EXERCISE DIRECTIONS — Extract the lines from the first one in the records below through the line containing "Given: Click the", keeping both ends and leaving out any pictures.

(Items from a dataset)
═══
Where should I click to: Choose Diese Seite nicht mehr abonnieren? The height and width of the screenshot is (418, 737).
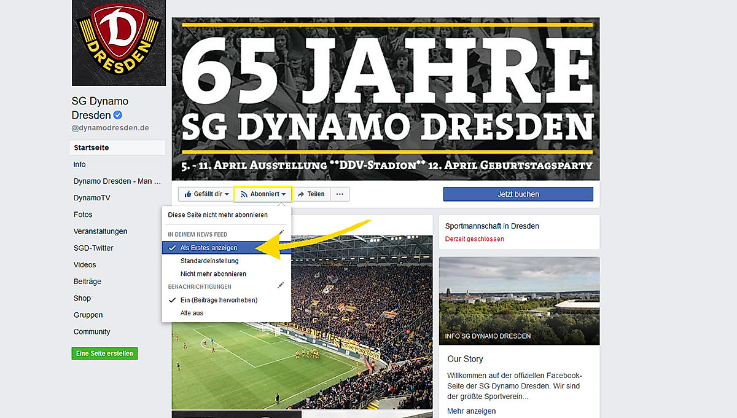(218, 215)
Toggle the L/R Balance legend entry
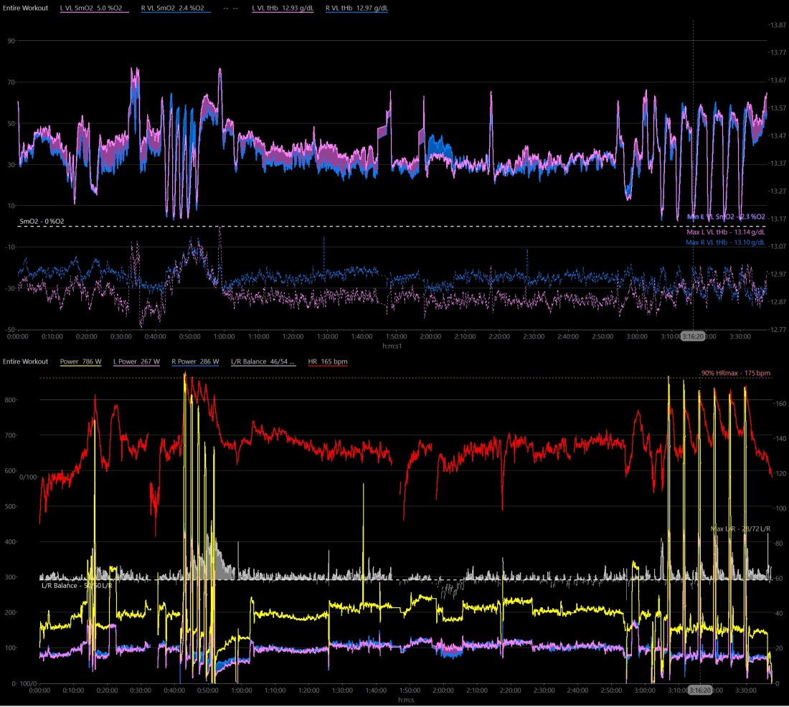This screenshot has height=707, width=789. pyautogui.click(x=263, y=361)
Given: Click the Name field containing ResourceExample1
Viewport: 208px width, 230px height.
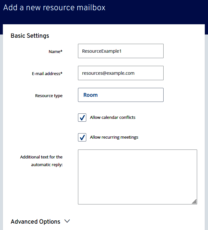Looking at the screenshot, I should click(x=120, y=51).
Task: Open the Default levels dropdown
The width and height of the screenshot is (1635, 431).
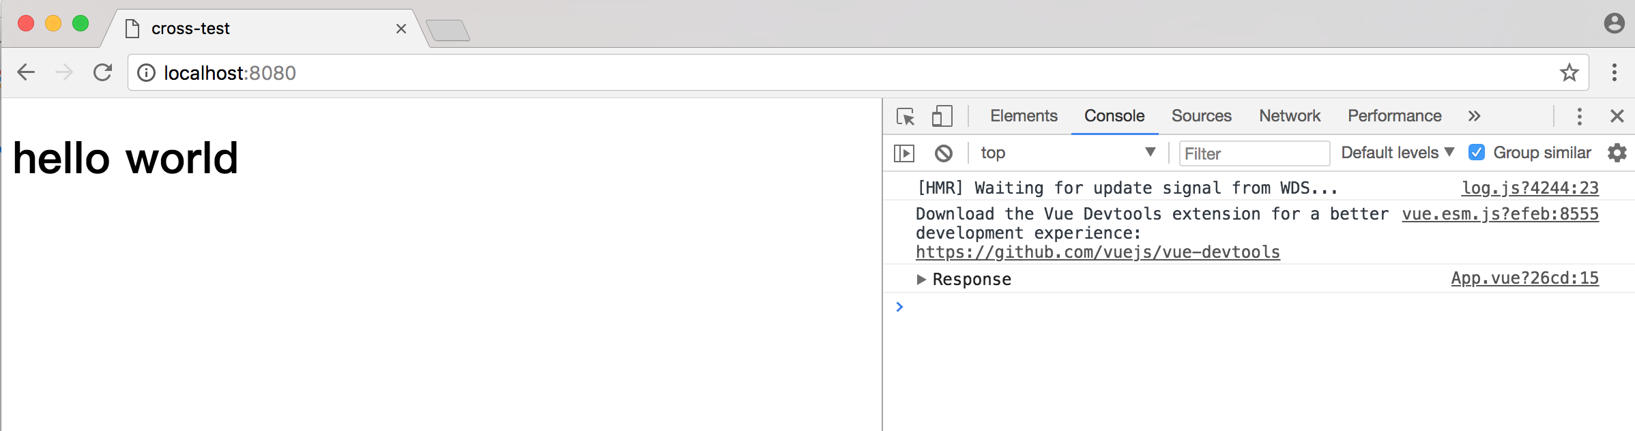Action: click(x=1397, y=153)
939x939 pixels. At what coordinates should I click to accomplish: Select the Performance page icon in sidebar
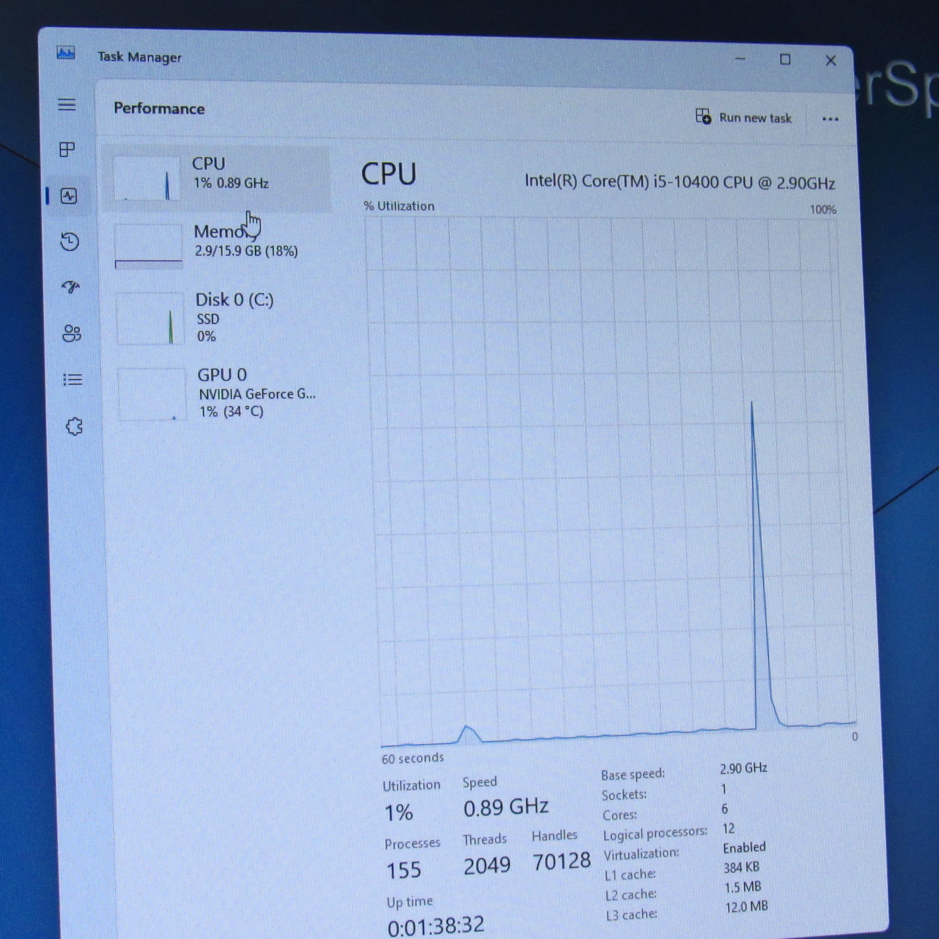(x=69, y=196)
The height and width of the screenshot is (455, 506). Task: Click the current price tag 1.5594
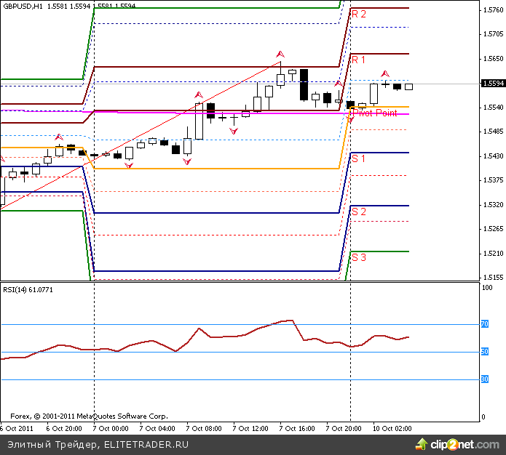pyautogui.click(x=492, y=84)
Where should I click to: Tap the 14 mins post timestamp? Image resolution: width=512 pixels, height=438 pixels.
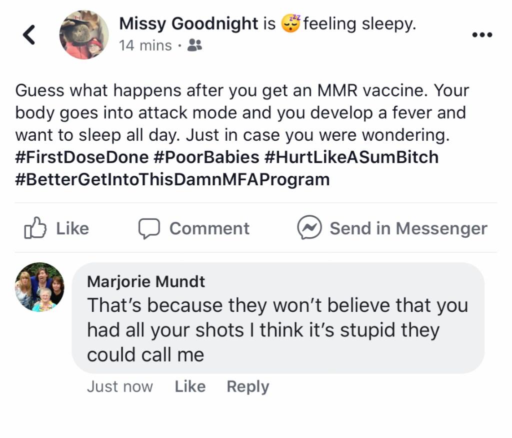click(x=146, y=46)
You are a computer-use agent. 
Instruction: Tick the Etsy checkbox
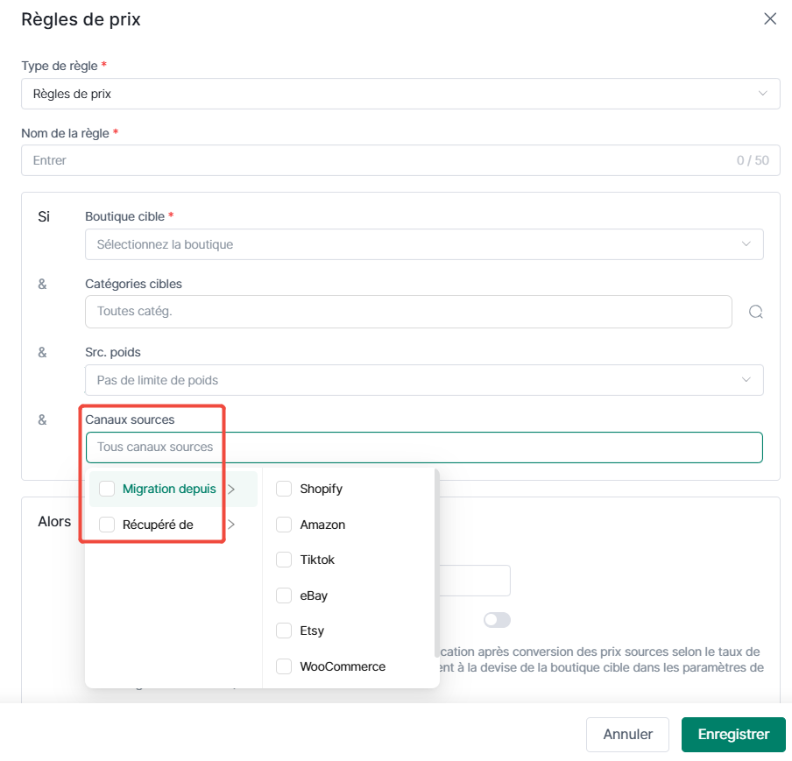pyautogui.click(x=284, y=631)
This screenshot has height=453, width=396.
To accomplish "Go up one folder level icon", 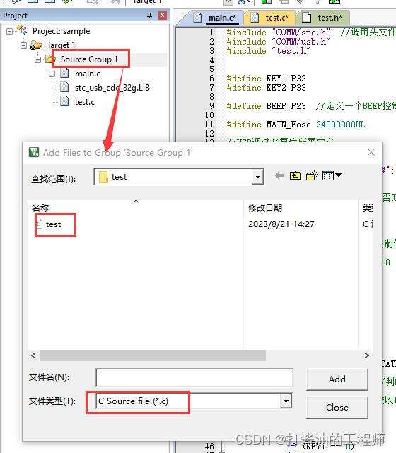I will 295,176.
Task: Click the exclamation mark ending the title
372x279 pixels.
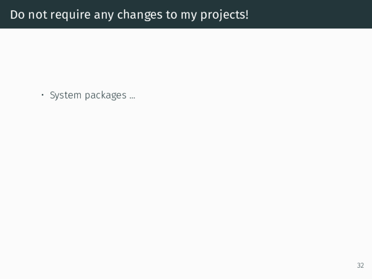Action: pos(247,15)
═══
RESULT —
Where should I click to: Choose Diese Seite nicht mehr abonnieren? The height and width of the screenshot is (418, 737).
(218, 215)
Toggle the L/R Balance legend entry
This screenshot has height=707, width=789. pyautogui.click(x=263, y=361)
Given: Click the Name field containing ResourceExample1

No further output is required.